Knocking combustion places a major limit on the performance and efficiency of spark ignition engines. Spontaneous ignition of the unburned air-fuel mixture ahead of the flame front leads to a rapid release of energy, which produces pressure waves that cause the engine structure to vibrate at its natural frequencies and produce an audible ‘pinging’ sound. In extreme cases of knock, increased temperatures and pressures in the cylinder can cause severe engine damage.
Damage is thought to be caused by thermal strain effects that are directly related to the heat flux. Since it will be the maximum values that are potentially the most damaging, then the heat flux needs to be measured on a cycle-by-cycle basis. Previous work has correlated heat flux with the pressure fluctuations on an average basis, but the work here shows a correlation on a cycle-by-cycle basis.
The in-cylinder pressure and surface temperature were measured using a pressure transducer and eroding-type thermocouple. These sensors were installed side-by-side at the surface of the cylinder in order to investigate the relationship between knock and heat flux on a cycle-by-cycle basis. A finite difference method was implemented to solve the one-dimensional unsteady heat conduction equation and calculate the temperature distribution away from the surface of the combustion chamber, and thus the instantaneous heat flux. The knock intensity was varied by controlling the fuel quality, compression ratio, ignition timing and air-fuel ratio.
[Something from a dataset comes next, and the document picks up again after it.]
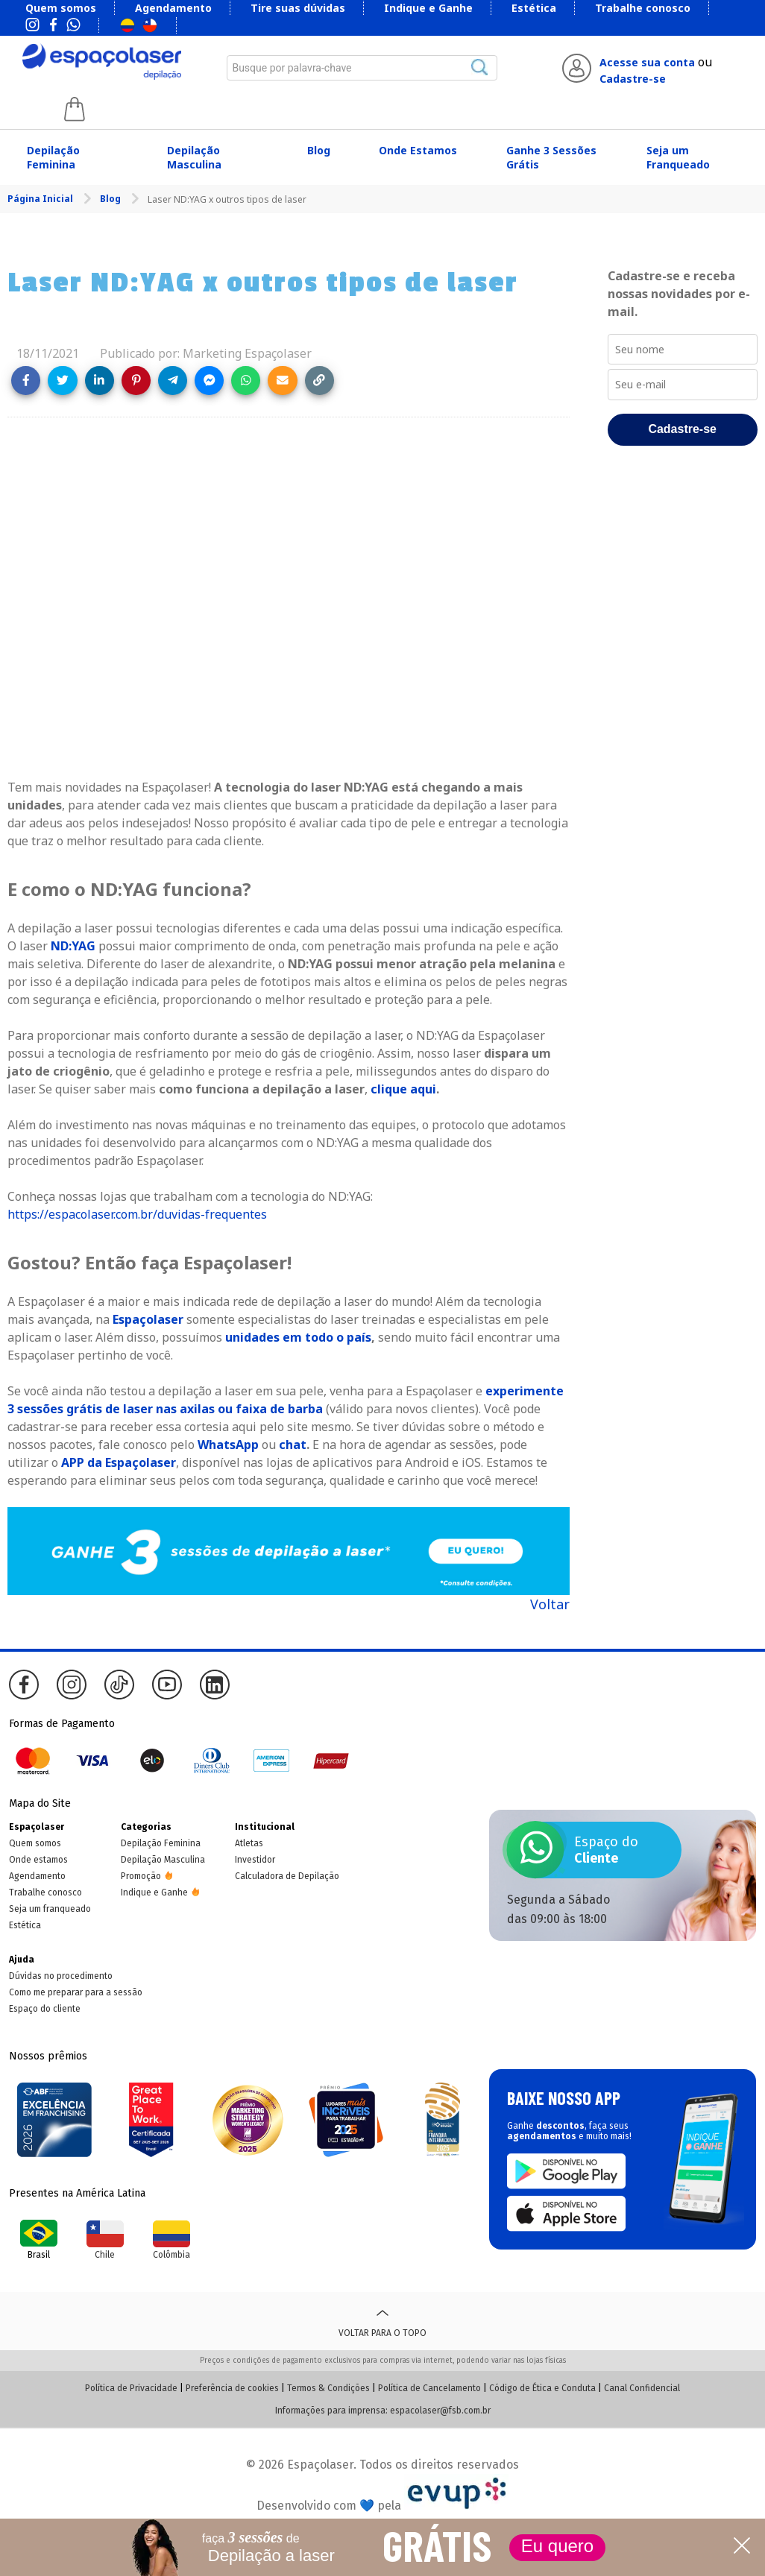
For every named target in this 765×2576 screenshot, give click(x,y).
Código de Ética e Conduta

The measured heat flux was compared with pressure-based knock indices and it was found that as knock intensity increases, the correlation with peak heat flux became stronger. Results from different fuels and engine operating conditions did not collapse onto the same trend line. At higher speeds and higher compression ratios the heat flux was higher at a given level of knock intensity. The co-location of the pressure transducer and heat flux sensor meant that a correlation was found on a cycle-by-cycle basis.